Надька не дождалась приглашения и позвала к себе. Дом у нее был уютный, но тесный. Кухня как купе. Коридора не было вообще. Мы сидели на кухне и ели холодец из головы. Еда бедных. Мы все были бедные в те времена, но это ничему не мешало. В молодости так легко быть счастливым…
Ромео прижимался своим коленом к моему. Мы пили водку, хищно разгрызали хрящи и жаждали друг друга.
Жена Денички что-то рассказывала с блеском. Надька красиво ела, раскладывая косточки по бокам тарелки, лавировала между своими состояниями. Однако дома, в своих стенах, она чувствовала себя наиболее устойчиво.
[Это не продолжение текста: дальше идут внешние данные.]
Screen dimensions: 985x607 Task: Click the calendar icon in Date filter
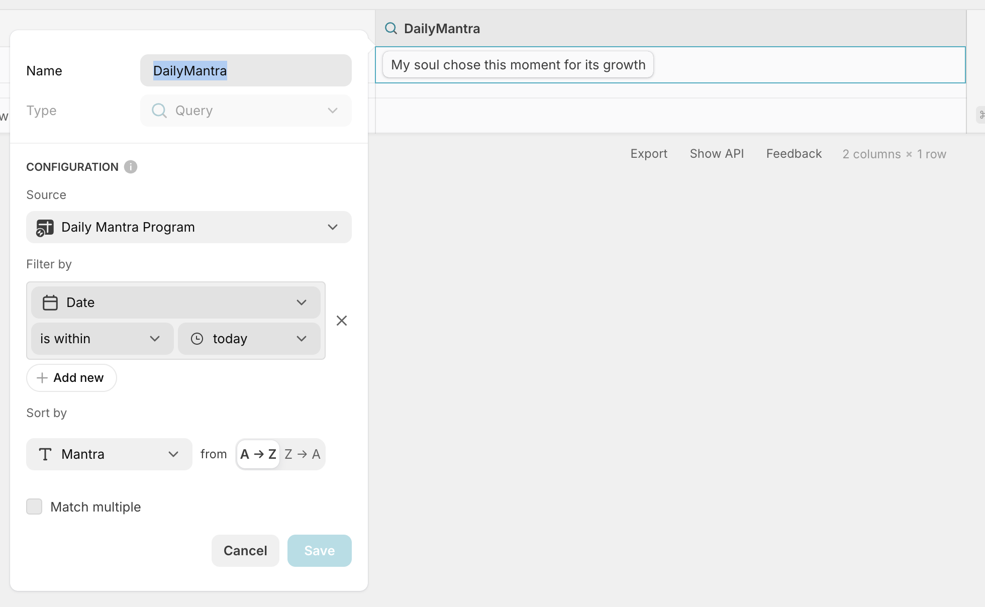pyautogui.click(x=50, y=302)
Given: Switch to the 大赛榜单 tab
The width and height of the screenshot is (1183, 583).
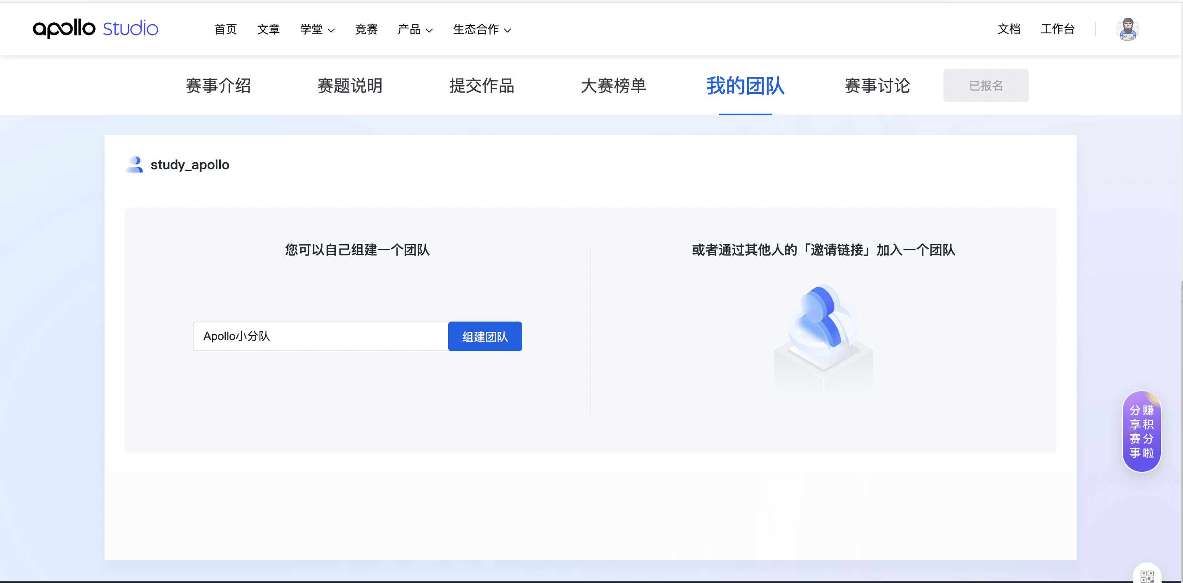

Под конец вечера мы хором спели модную бардовскую песню: «Из Ливерпульской гавани всегда по четвергам, суда уходят в плаванье к далеким берегам…» Это были слова Киплинга в переводе Маршака. Надька умопомрачительно стучала ладонями по столу. Деничка пел высоковатым голосом, а Надя подпевала — низким. Я танцевала — преимущественно руками и бедрами, потому что негде развернуться. И даже Ромео высмотрел гитару и, обняв ее, что-то изобразил, довольно удачно. Это был экспромт-выплеск.